• [Task details]: Where the line containing "This screenshot has width=357, height=355." appears in the entries below, begin there and output every line through the last, exactly, minus the pictures.

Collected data
——

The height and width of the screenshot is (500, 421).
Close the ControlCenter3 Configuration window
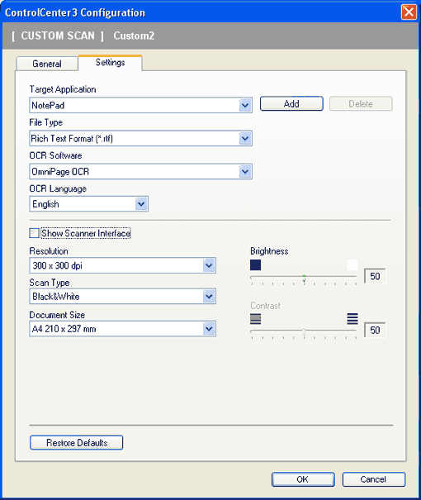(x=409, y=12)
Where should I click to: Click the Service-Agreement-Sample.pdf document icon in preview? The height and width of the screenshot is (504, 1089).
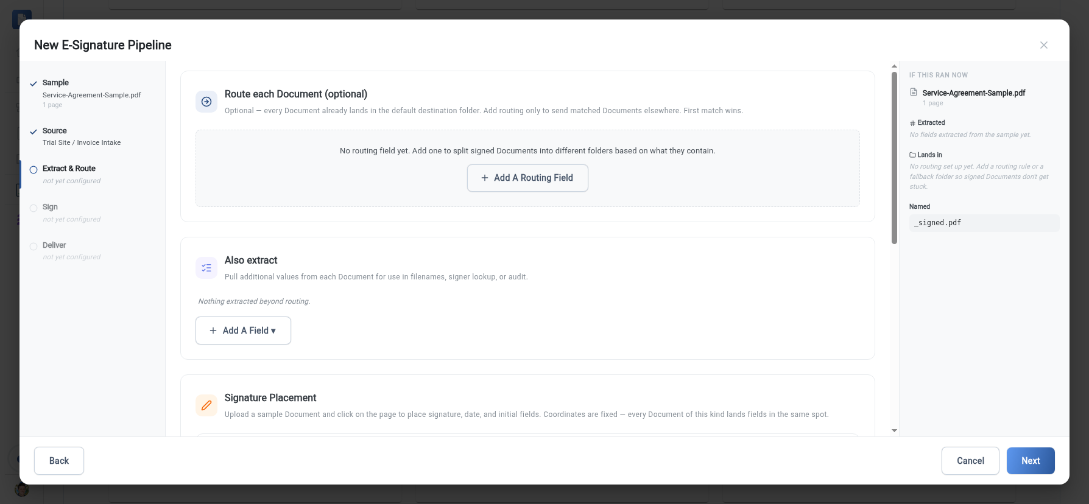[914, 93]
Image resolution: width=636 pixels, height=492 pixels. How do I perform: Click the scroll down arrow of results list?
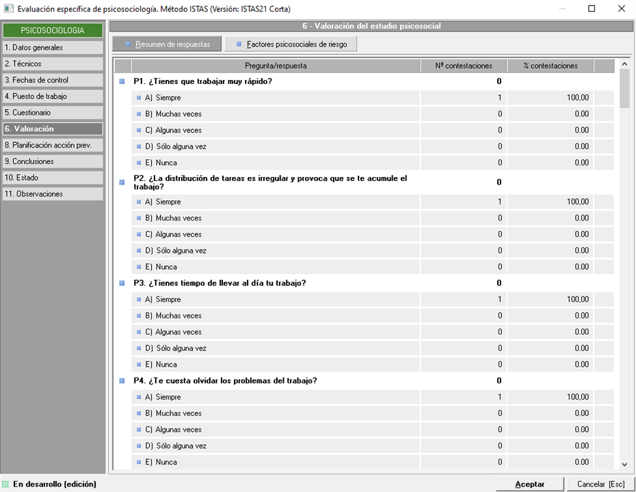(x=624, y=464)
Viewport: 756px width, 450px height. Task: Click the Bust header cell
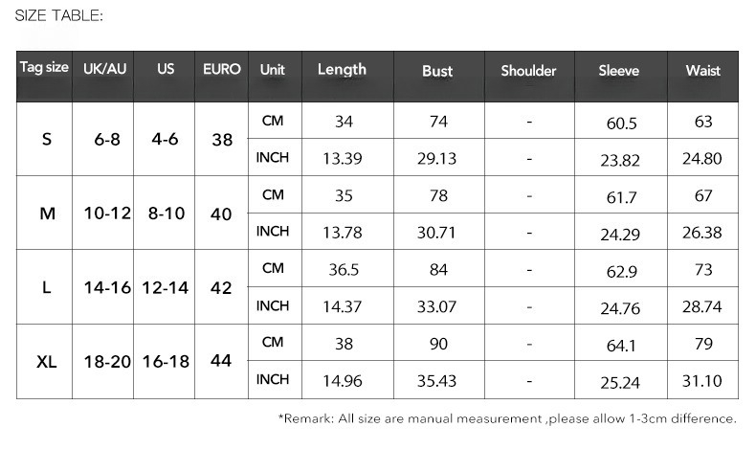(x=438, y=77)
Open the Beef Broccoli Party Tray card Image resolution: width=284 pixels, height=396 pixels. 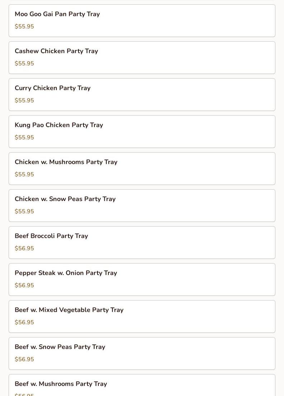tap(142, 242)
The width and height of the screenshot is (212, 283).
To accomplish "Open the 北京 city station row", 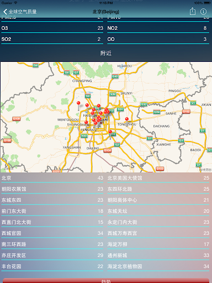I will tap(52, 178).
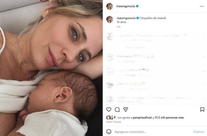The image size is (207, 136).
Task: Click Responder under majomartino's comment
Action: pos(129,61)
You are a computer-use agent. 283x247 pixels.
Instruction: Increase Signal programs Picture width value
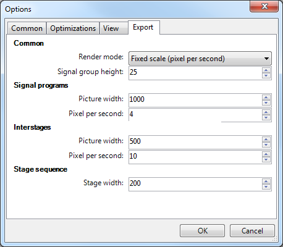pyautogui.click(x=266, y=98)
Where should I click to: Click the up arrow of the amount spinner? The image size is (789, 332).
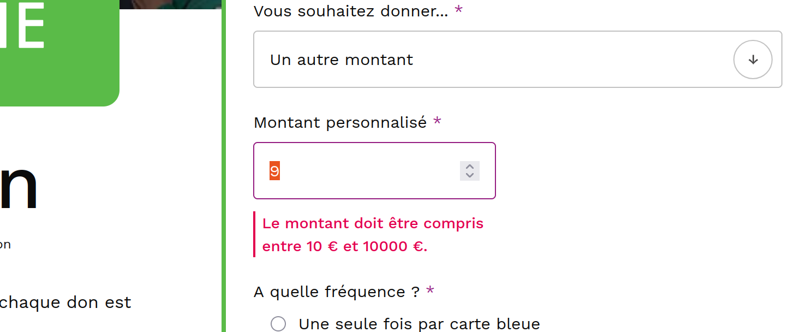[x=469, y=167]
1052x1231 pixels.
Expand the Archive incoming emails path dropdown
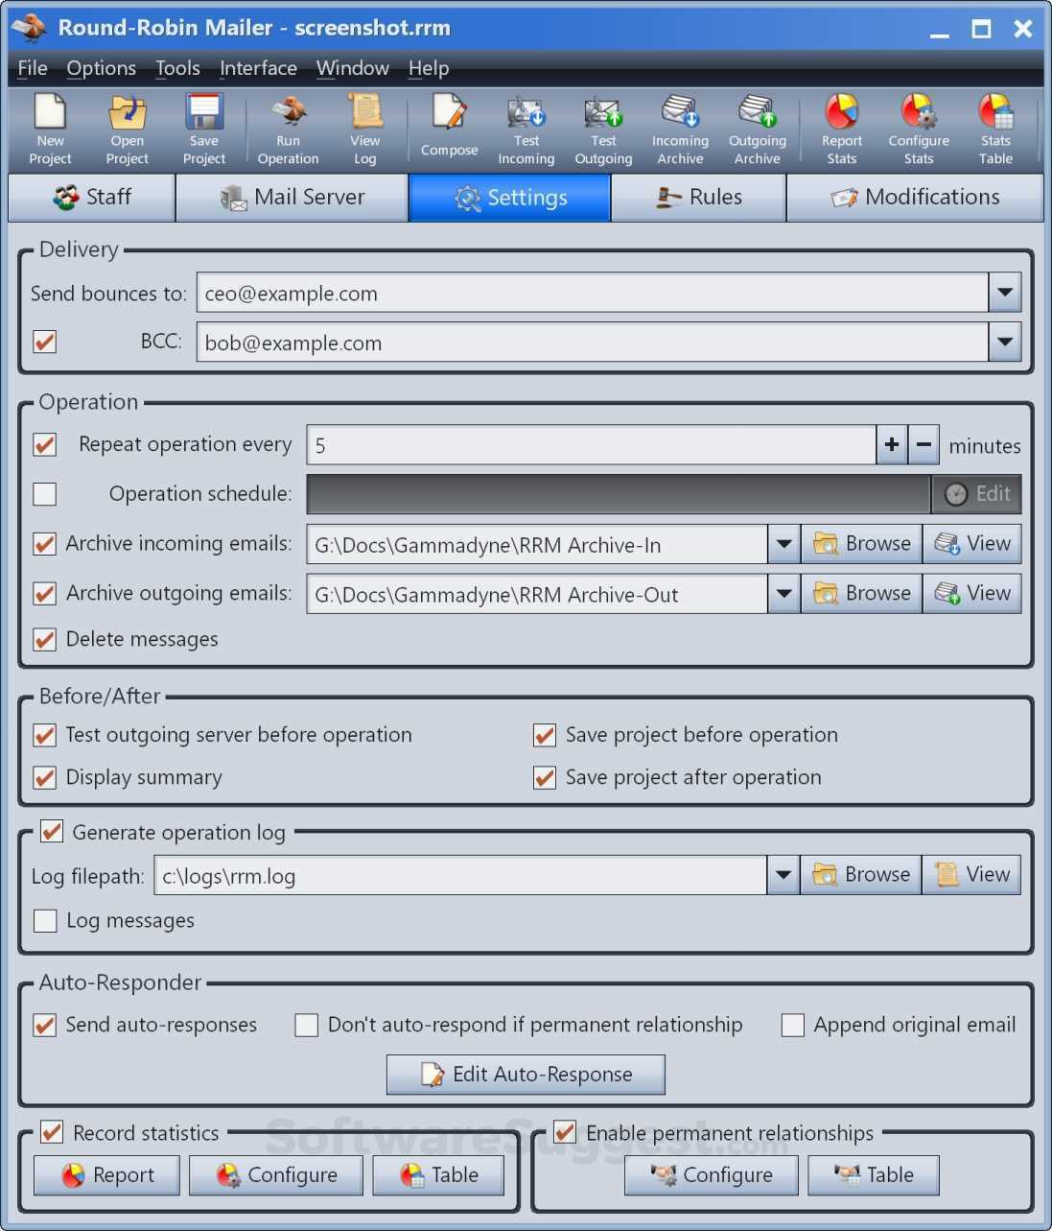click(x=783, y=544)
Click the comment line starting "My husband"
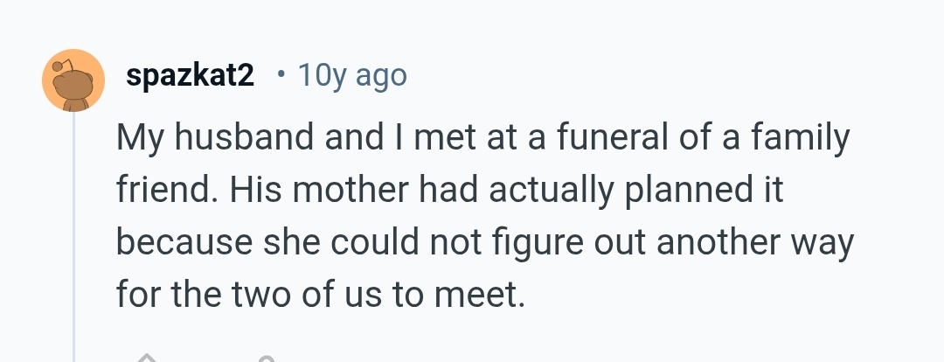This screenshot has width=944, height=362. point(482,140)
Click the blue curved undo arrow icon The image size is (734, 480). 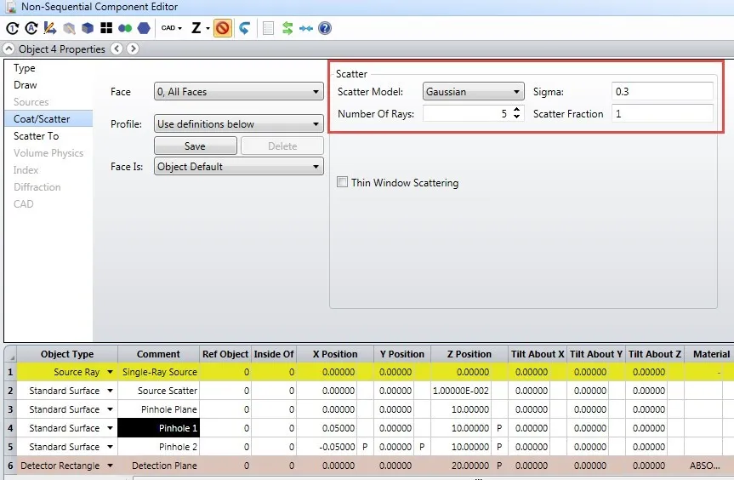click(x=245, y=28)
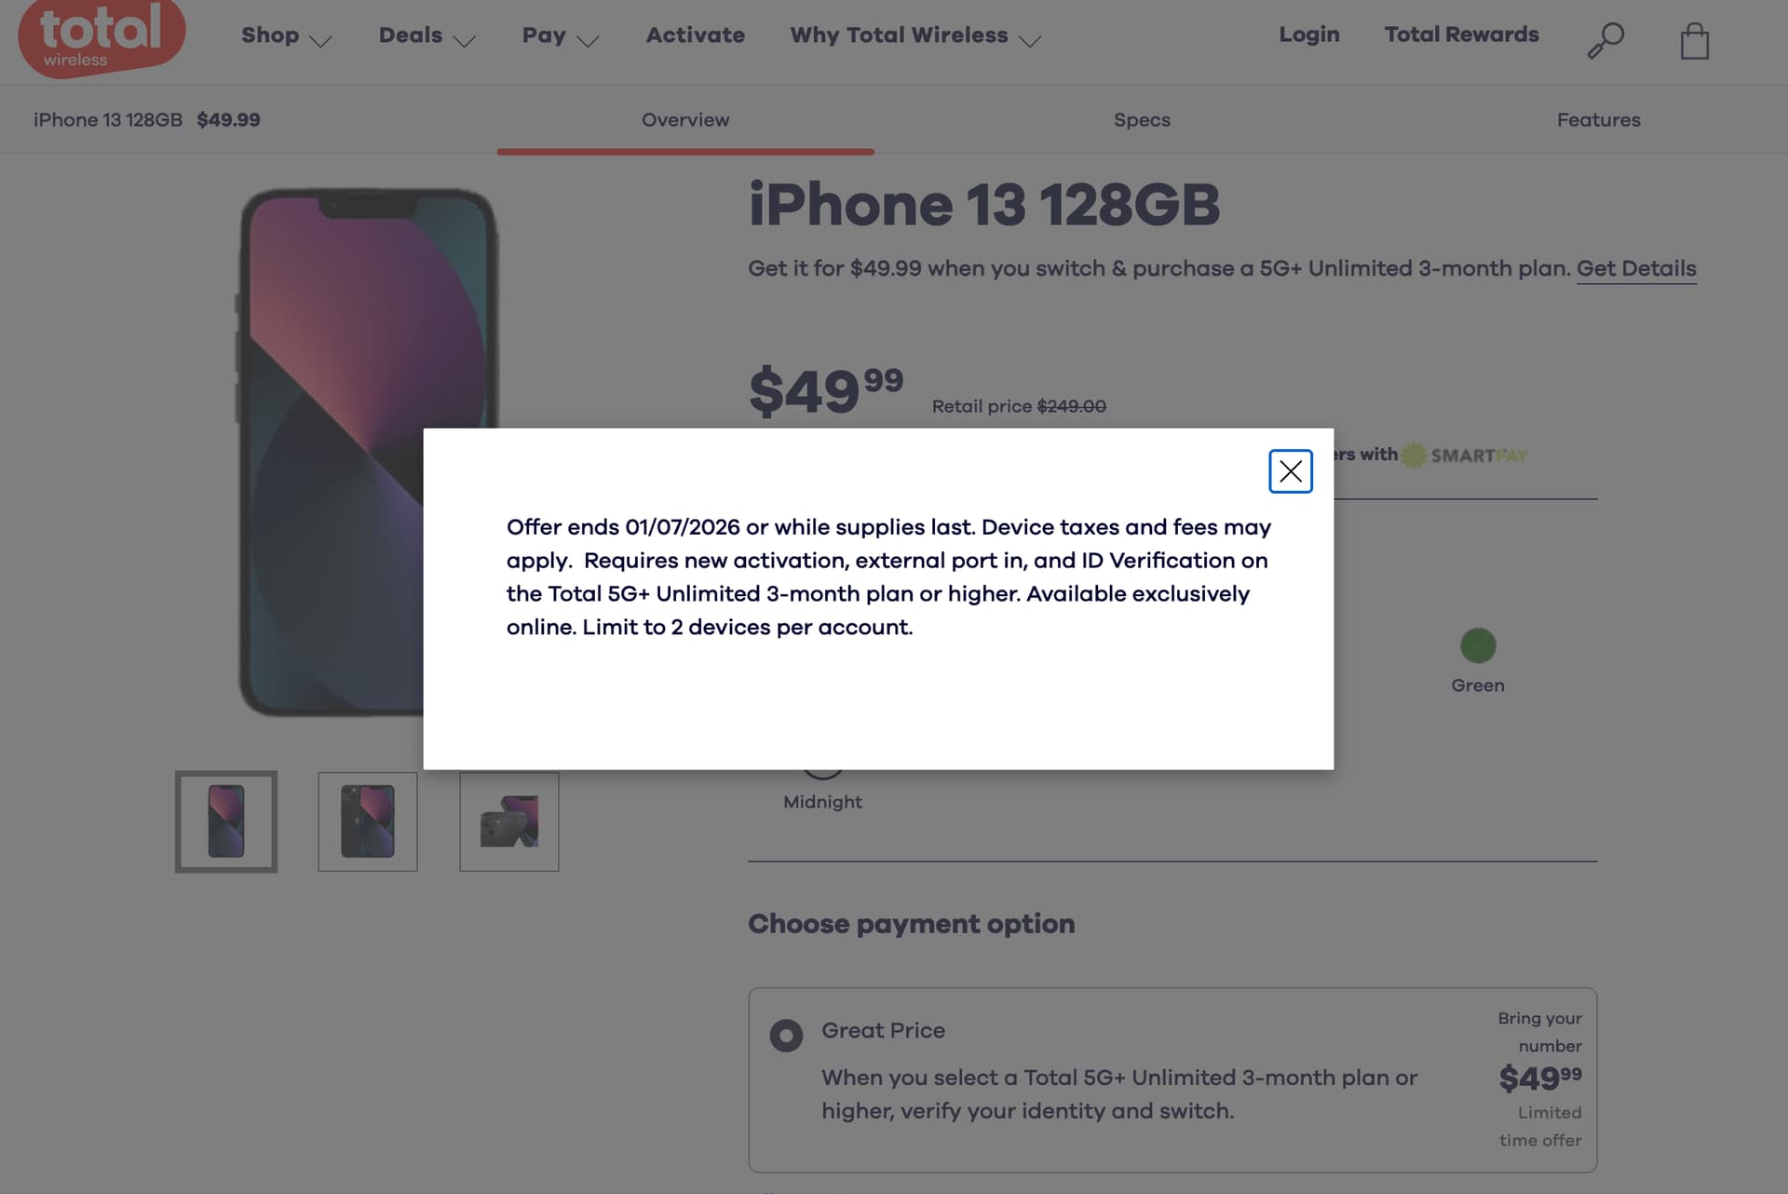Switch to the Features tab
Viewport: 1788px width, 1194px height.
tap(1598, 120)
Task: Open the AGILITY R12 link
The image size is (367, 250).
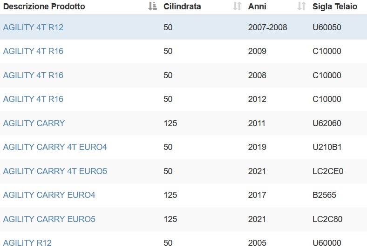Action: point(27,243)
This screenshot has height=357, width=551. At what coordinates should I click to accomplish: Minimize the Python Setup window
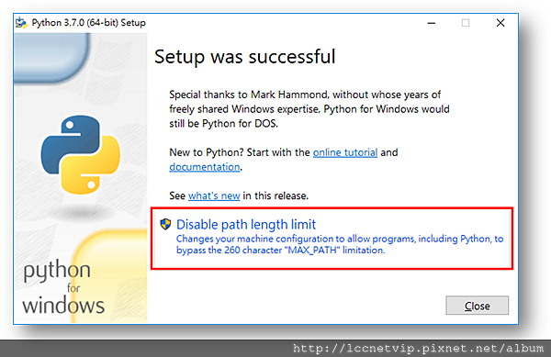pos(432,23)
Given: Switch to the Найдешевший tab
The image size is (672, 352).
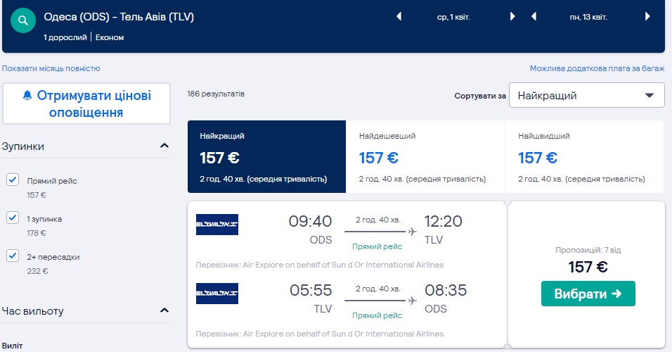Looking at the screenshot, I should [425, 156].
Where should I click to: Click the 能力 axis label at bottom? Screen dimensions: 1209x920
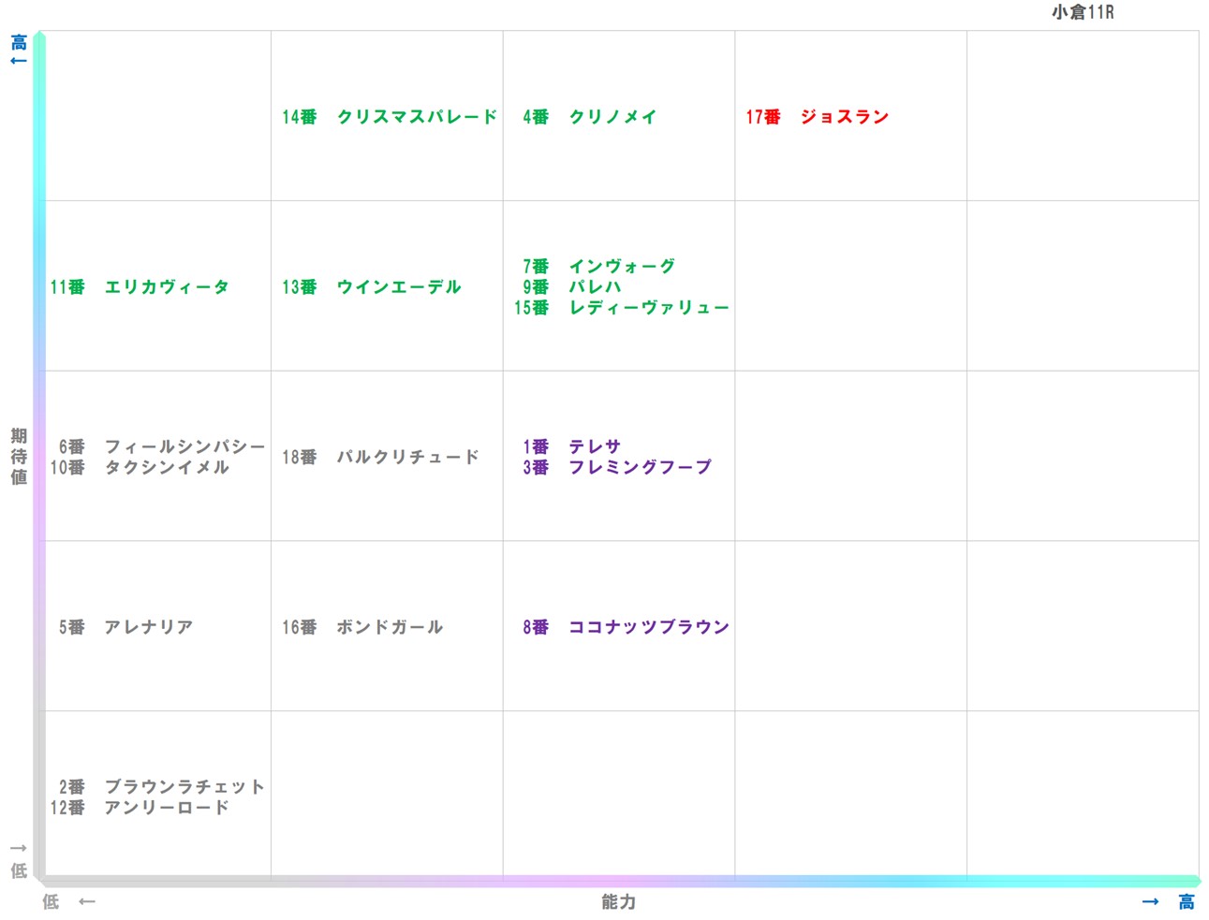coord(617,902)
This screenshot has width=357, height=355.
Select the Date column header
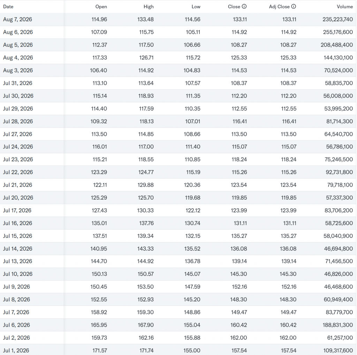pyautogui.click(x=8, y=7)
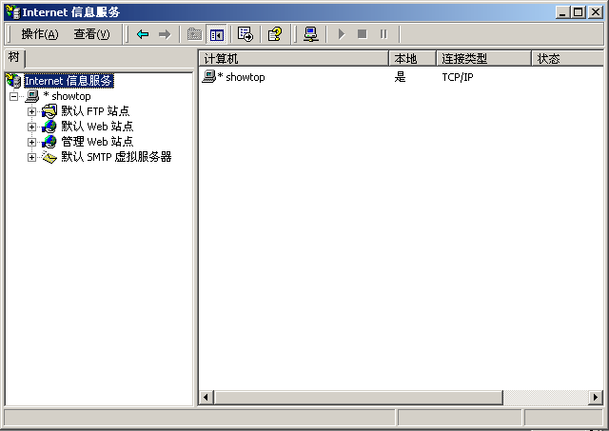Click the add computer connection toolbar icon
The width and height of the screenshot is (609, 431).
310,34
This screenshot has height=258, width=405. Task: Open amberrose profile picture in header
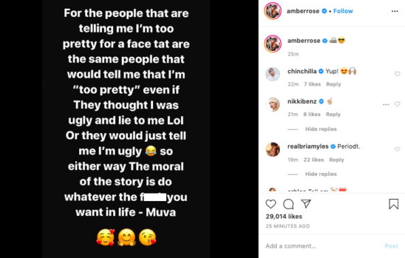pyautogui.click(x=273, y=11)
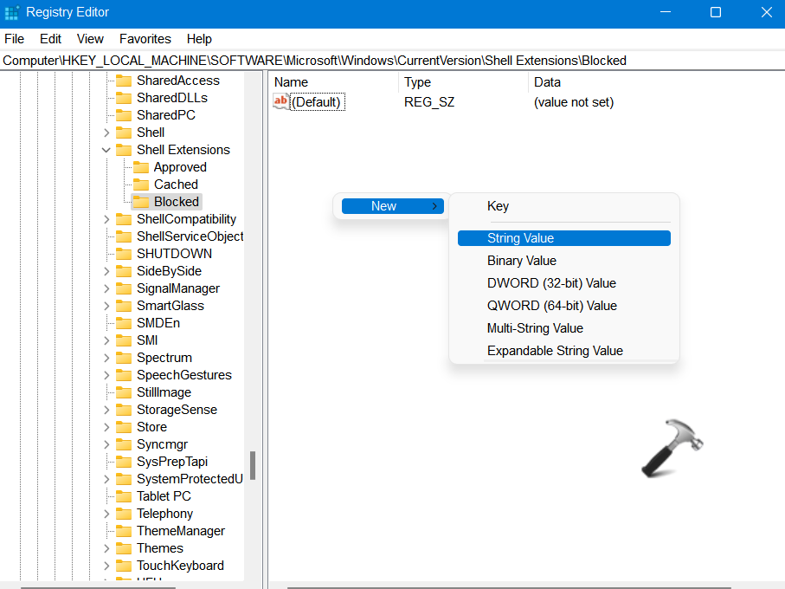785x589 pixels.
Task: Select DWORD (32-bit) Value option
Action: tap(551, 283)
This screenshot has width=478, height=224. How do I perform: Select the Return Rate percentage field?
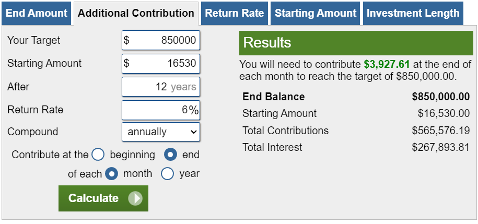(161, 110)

——

• [Response to the task]:
This screenshot has width=357, height=355.
Select the Date column header
pyautogui.click(x=8, y=7)
Click the add computer connection toolbar icon
The width and height of the screenshot is (609, 431).
310,34
This screenshot has height=258, width=405. Task: Open amberrose profile picture in header
pyautogui.click(x=273, y=11)
785x589 pixels.
Task: Select DWORD (32-bit) Value option
Action: tap(551, 283)
This screenshot has width=478, height=224. How do I perform: Select the Return Rate percentage field?
(161, 110)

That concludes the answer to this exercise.